In the 1970s, American marriage laws changed. In most states, "no fault" divorce laws replaced more demanding legal requirements. No longer was it necessary to prove adultery or cruelty. Now, all that was needed was the surgical diagnosis that the relationship was "irreparably ruptured beyond repair." Sure enough, 30 years later, adultery is rarely a factor in the division of assets, or even the issue of child custody.

"People still want to blame the other one, even though it may have no effect in court," said Jack Palladino, a private investigator in San Francisco. "They still want to say, 'You bastard!'"

For matrimonial cases, the majority of Palladino's clients are women. More often than not, they are sitting in his office because it has become impossible to deny the changes in their husbands' routines and moods.

"They are bewildered," Palladino said. "It is as though a new person has emerged in their spouse. The behaviour is a puzzle to them and really hurtful."

Palladino, by now, has a good sense of these men.

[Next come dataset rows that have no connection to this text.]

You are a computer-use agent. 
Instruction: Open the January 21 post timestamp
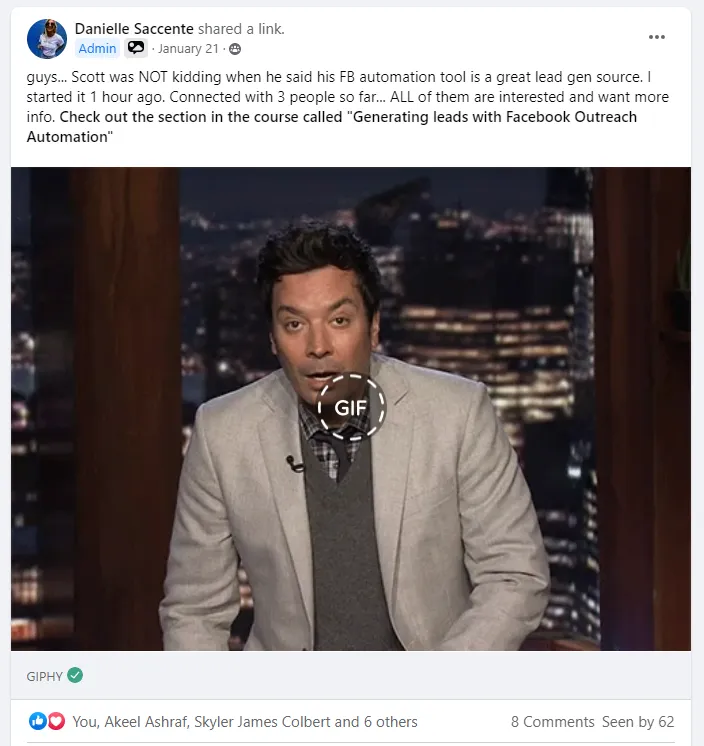(188, 49)
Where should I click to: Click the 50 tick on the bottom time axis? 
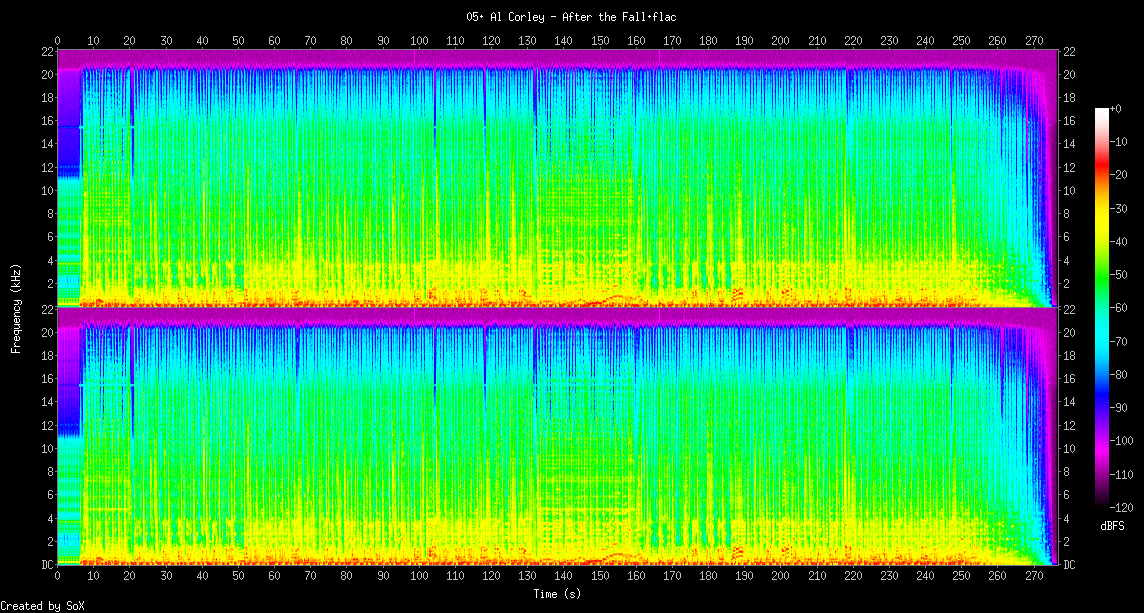238,577
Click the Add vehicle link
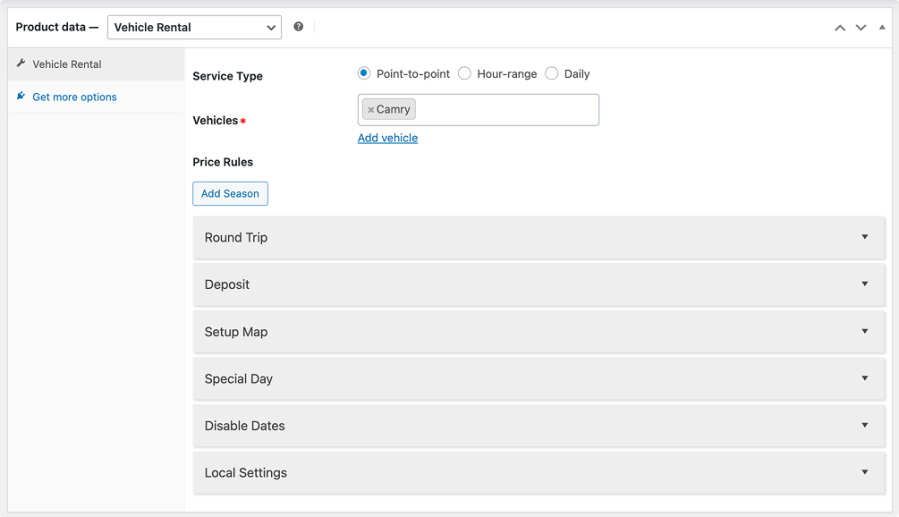The height and width of the screenshot is (517, 899). tap(388, 138)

Typically in their late 50s or early 60s, they are suddenly aware that they're getting old and their power is fading.

"I try to make people understand that this behavior reflects despair, desperation and fear, rather than a leaping towards happiness," Palladino said.

Pete Holman also takes his client's psychological needs into account. So often the bearer of bad news, he always tries for a gentle delivery.

"You speak nice and quietly and approachable-like," he said. "I'd say, yes, she came out of the house and she did kiss the guy. Then, if he wants to know, I'll tell him how long the kiss was, but I'll keep it nice and calm and factual."

Despite the unpleasant task of relaying such information — and the ethical implications of intruding into people's private lives — Holman said he has no reservations about what he does. "If someone's cheating on you, you have the right to know," he said.

In his quest for the answers, Holman often uses a range of disguise strategies. "We wear a hard hat, a high-vis waistcoat, carry a clipboard," he said. "If someone says, 'What are you doing?' we give them a bit of crap: 'We're here to fix the pipes.'"

Holman said he is vigilant about carrying out his work lawfully, but, as the Mellon divorce and the Pellicano case demonstrate, private investigators can cross over the line of legality.

Sometimes, the line is hard to locate. Installing recording devices in someone's house is illegal, unless someone who lives in the house has commissioned the job. Who's to say that those recording devices are not there for the purpose of recording oneself? And if, in the process, they happen to capture one's wife and one's wife's lover, the law gets fuzzy.

Back in the empty parking lot, Holman and I continued to wait. The hour wore on and the possibility grew that someone, somewhere was cheating on her husband. A cloud of suspicion seemed to descend on everyone on the street in front of us. Who was that woman in the purple sweatshirt and why was she idling on the curb? Who was that guy on the bike? That dog walker? That cabbie?

I asked Holman if being in the surveillance business ever makes him paranoid.

"Sometimes you've just got to step away from something and say, 'This is what it is,'" he told me. "People are just people. There's nothing untoward going on here."

The woman in purple was probably just waiting for the bus, he pointed out.

At 2 o'clock exactly, Holman pulled out of his parking space, ready to deliver the conclusive report for the day: He hadn't seen anything at all.